:: Il suo compito ::
Riporti fedelmente la parte del brano sulla politica monetaria della Bce che va da "Angela Merkel ha" fino a "successo in Giappone).".

··· Brano di testo ···

Ma ieri è stato un coro di raccomandazioni, perché nessun si faccia illusioni.
Angela Merkel ha sottolineato che il quantitative easing della Bce “non deve occultare il fatto che l’impulso per la crescita deve venire da condizioni messe in atto dalla politica”, cioè si deve continuare con le “riforme strutturali”.
Draghi ha ricordato che “la politica monetaria puo’ creare le basi per la crescita, ma perché questa crescita si consolidi ci vuole investimento”.
Inondare i mercati di soldi può anche far correre il rischio della creazione di bolle finanziarie, in mancanza di progetti di investimento intelligenti, che permettano una ripresa ecologicamente durevole (può anche portare a una spinta all’import, come è successo in Giappone).

··· Dati forniti ···

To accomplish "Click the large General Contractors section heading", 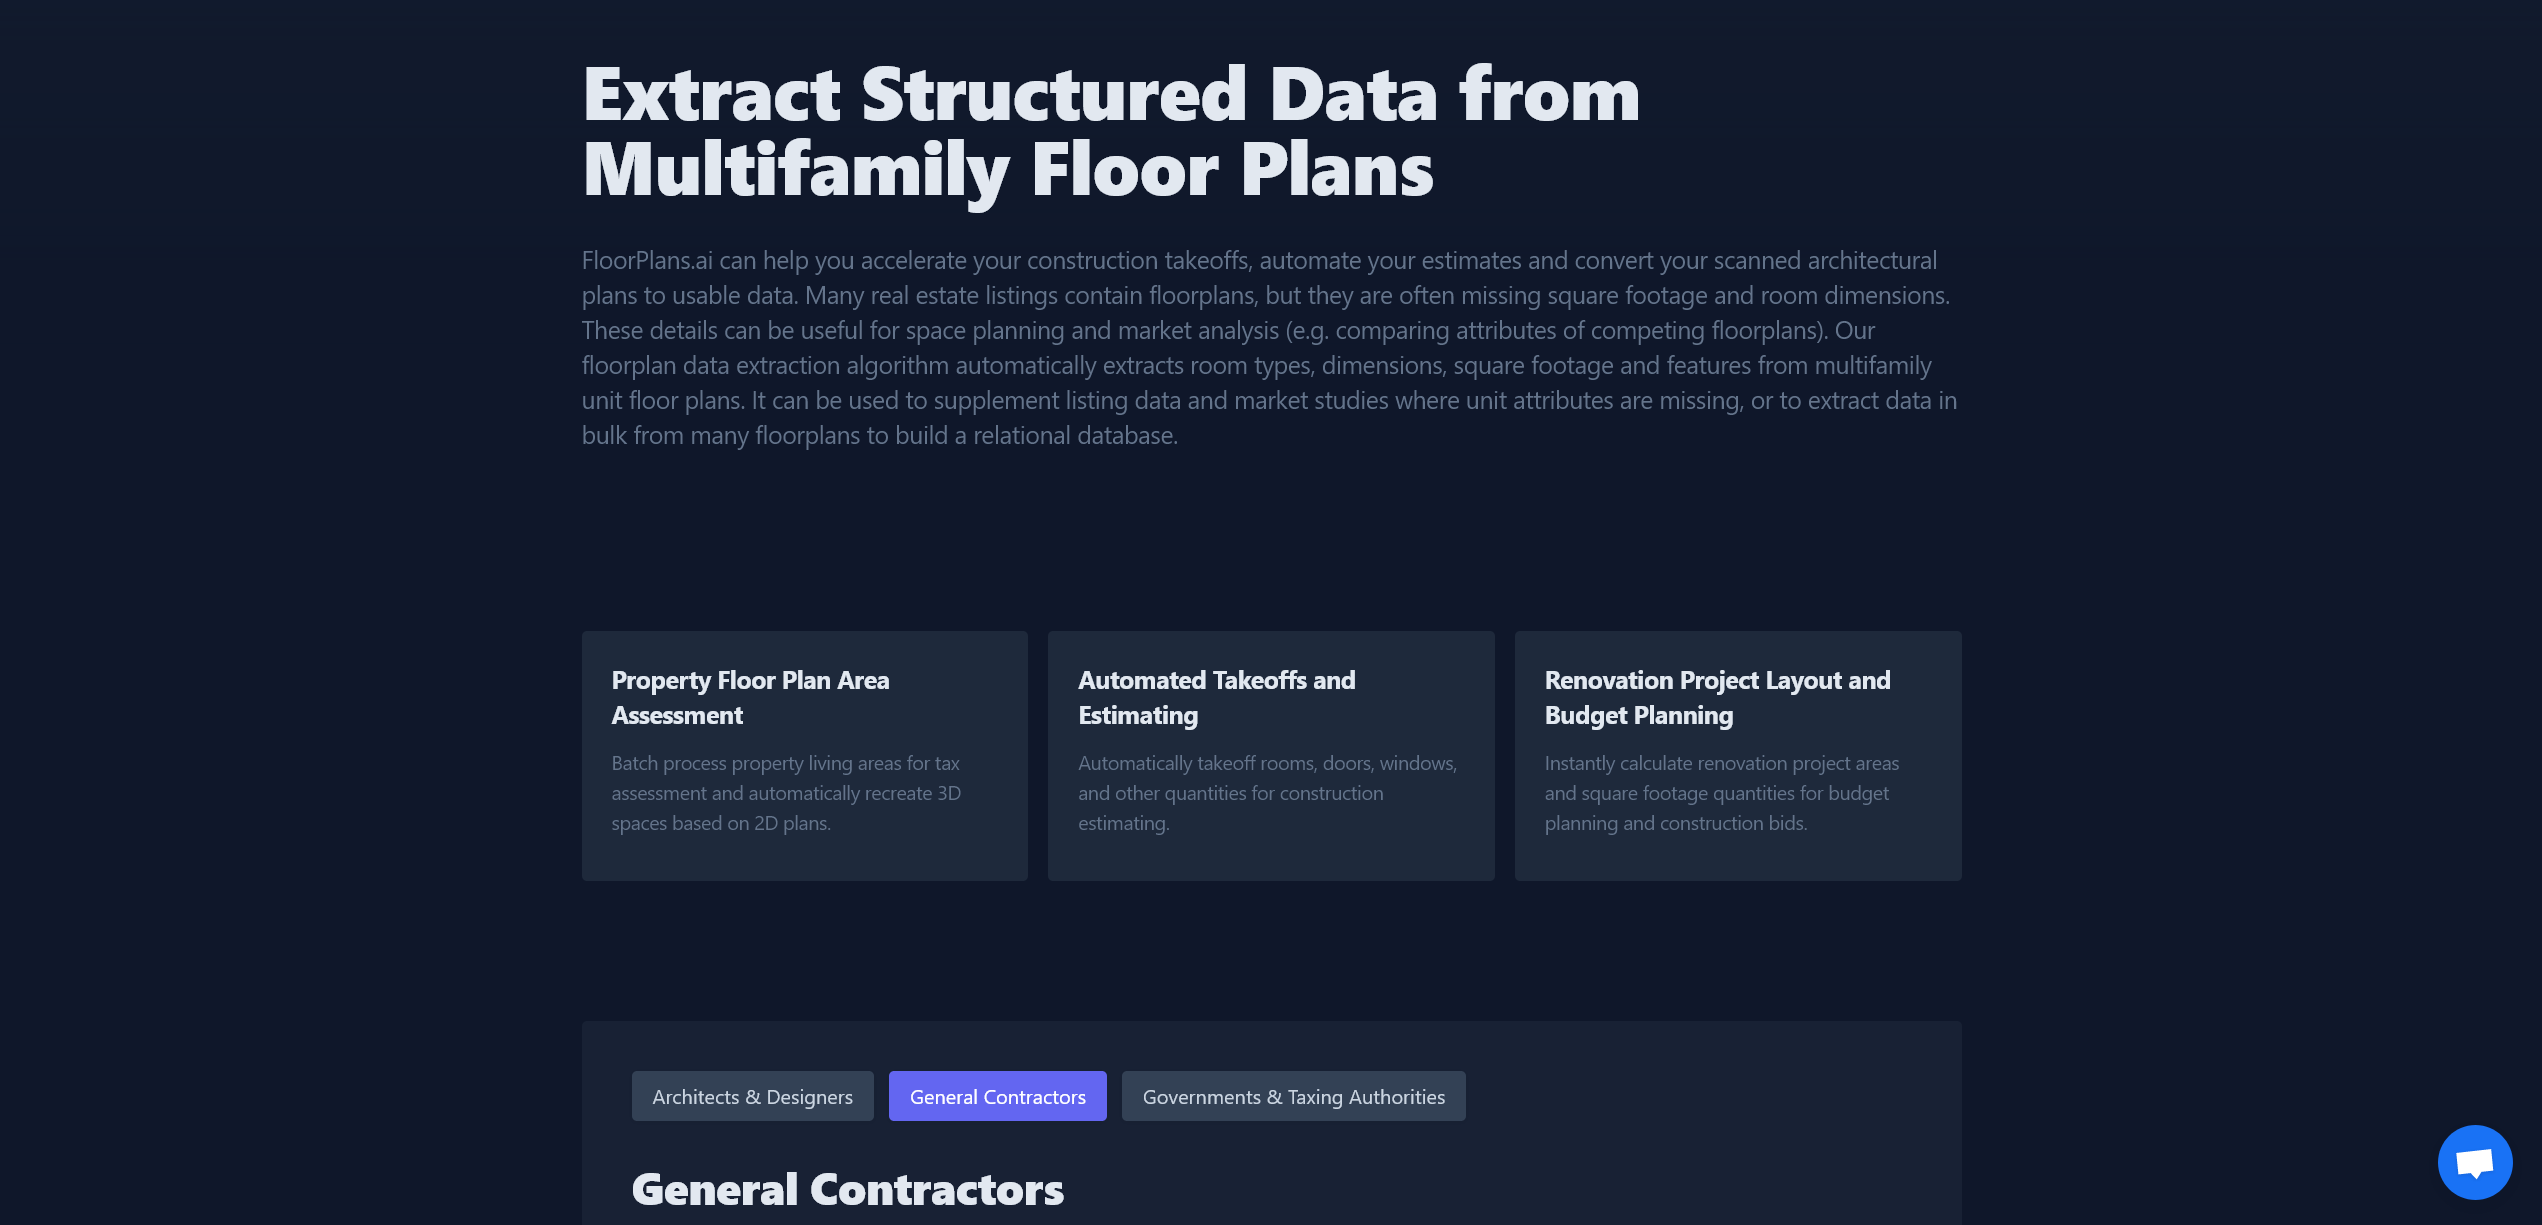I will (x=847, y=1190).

···
··· Dati forniti ···

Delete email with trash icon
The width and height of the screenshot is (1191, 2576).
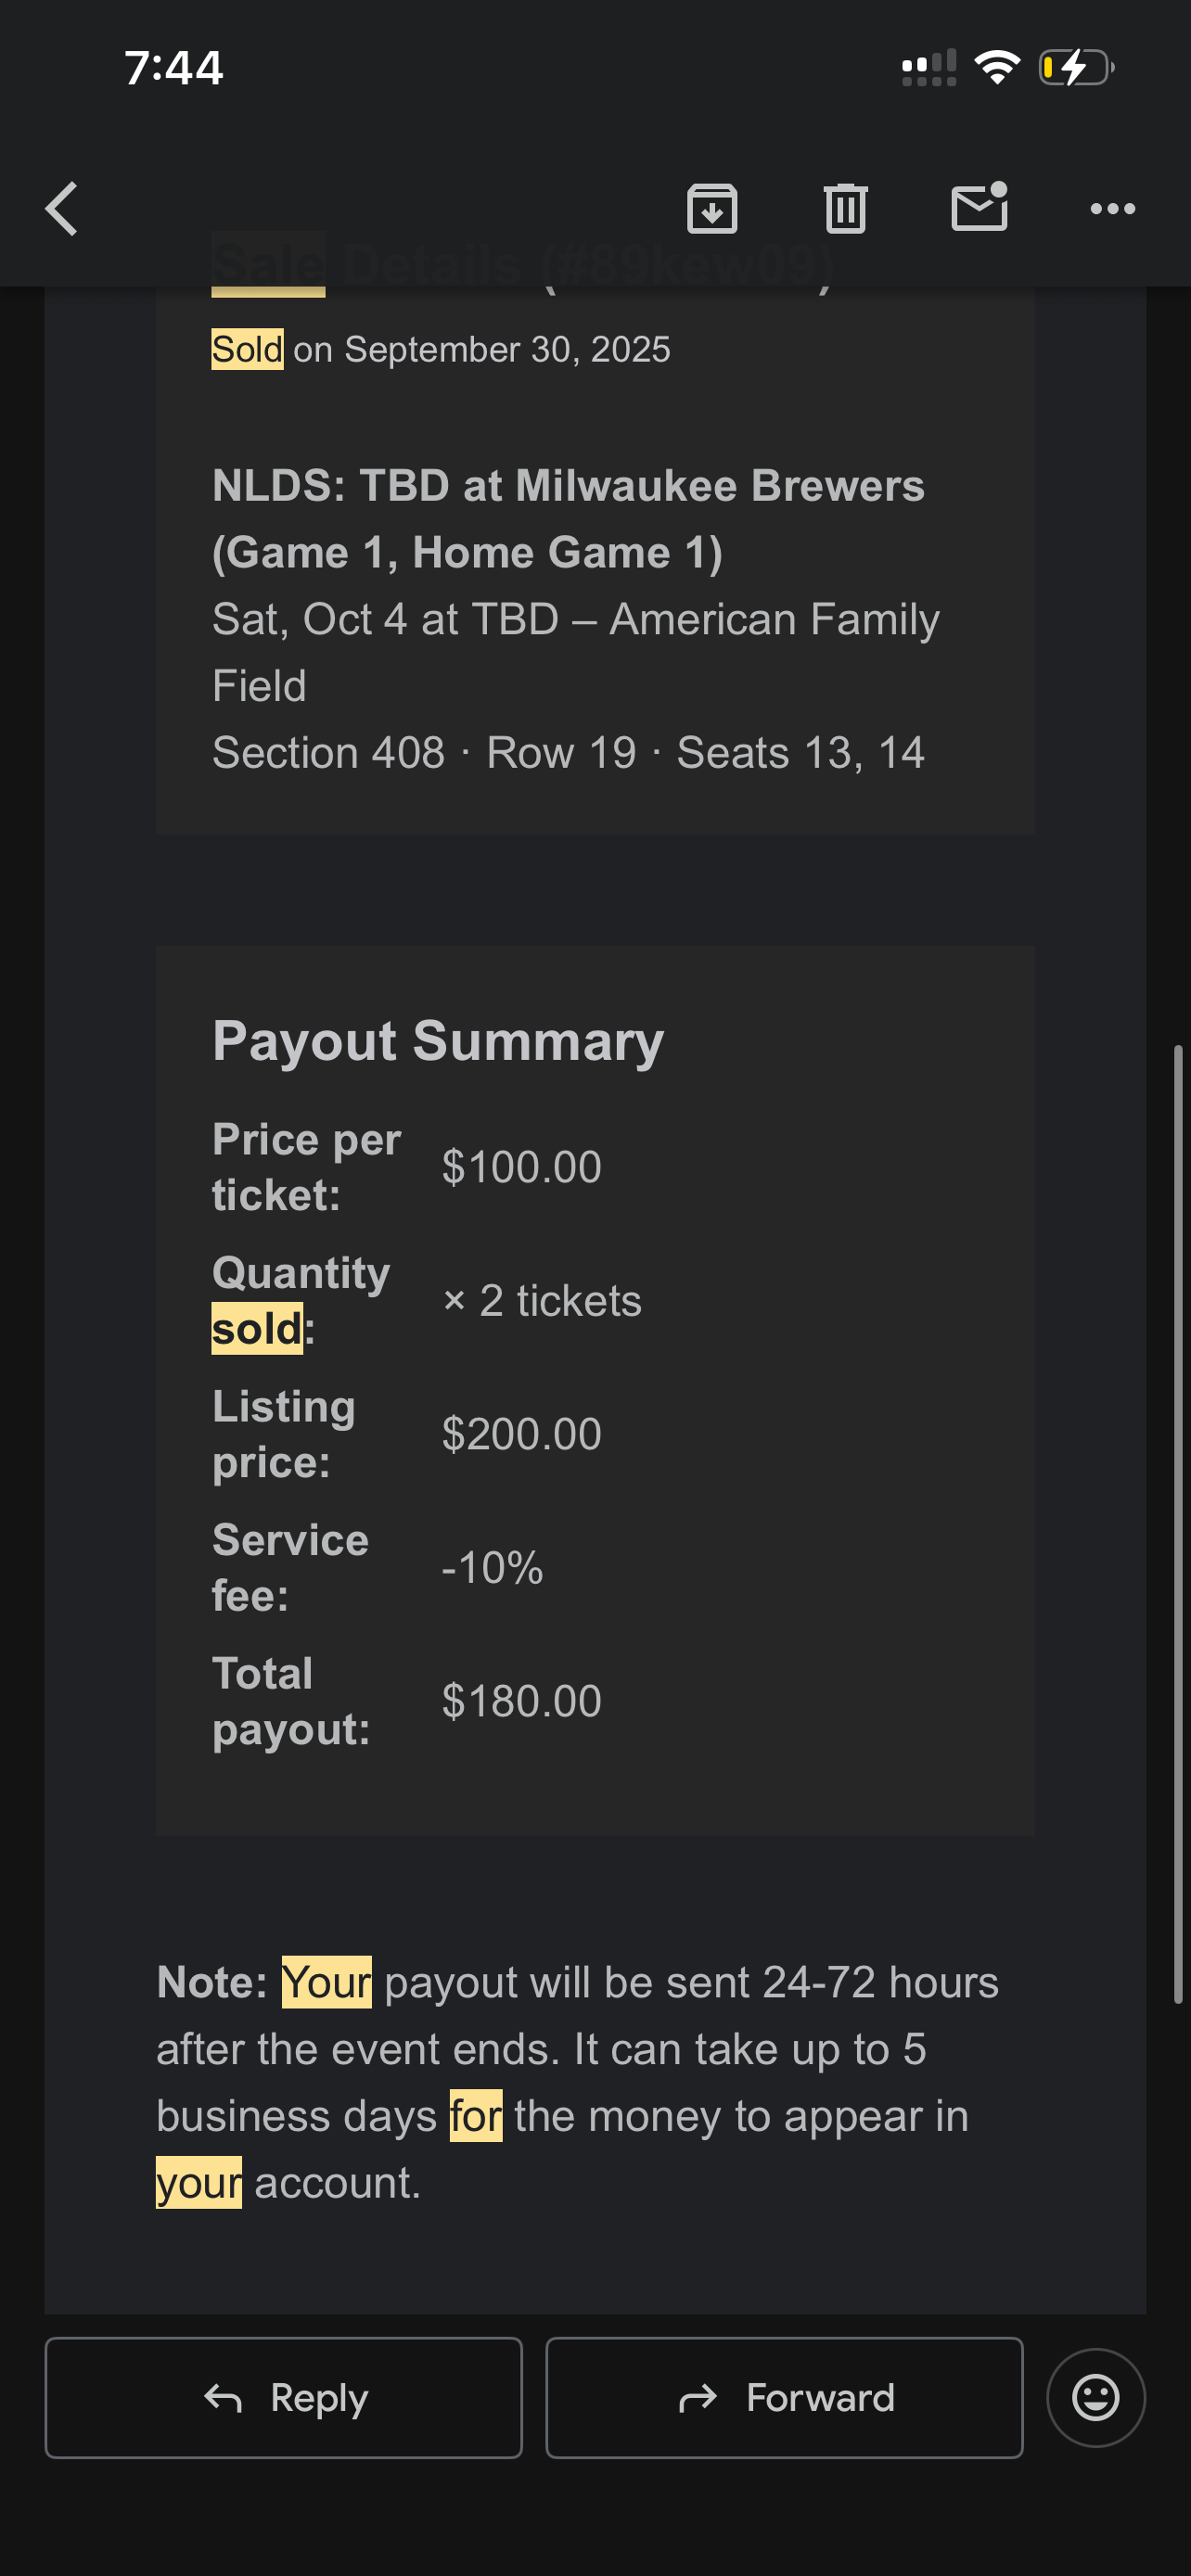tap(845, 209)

···

:: Soluzione dell'esercizio ::
Angela Merkel ha sottolineato che il quantitative easing della Bce “non deve occultare il fatto che l’impulso per la crescita deve venire da condizioni messe in atto dalla politica”, cioè si deve continuare con le “riforme strutturali”.
Draghi ha ricordato che “la politica monetaria puo’ creare le basi per la crescita, ma perché questa crescita si consolidi ci vuole investimento”.
Inondare i mercati di soldi può anche far correre il rischio della creazione di bolle finanziarie, in mancanza di progetti di investimento intelligenti, che permettano una ripresa ecologicamente durevole (può anche portare a una spinta all’import, come è successo in Giappone).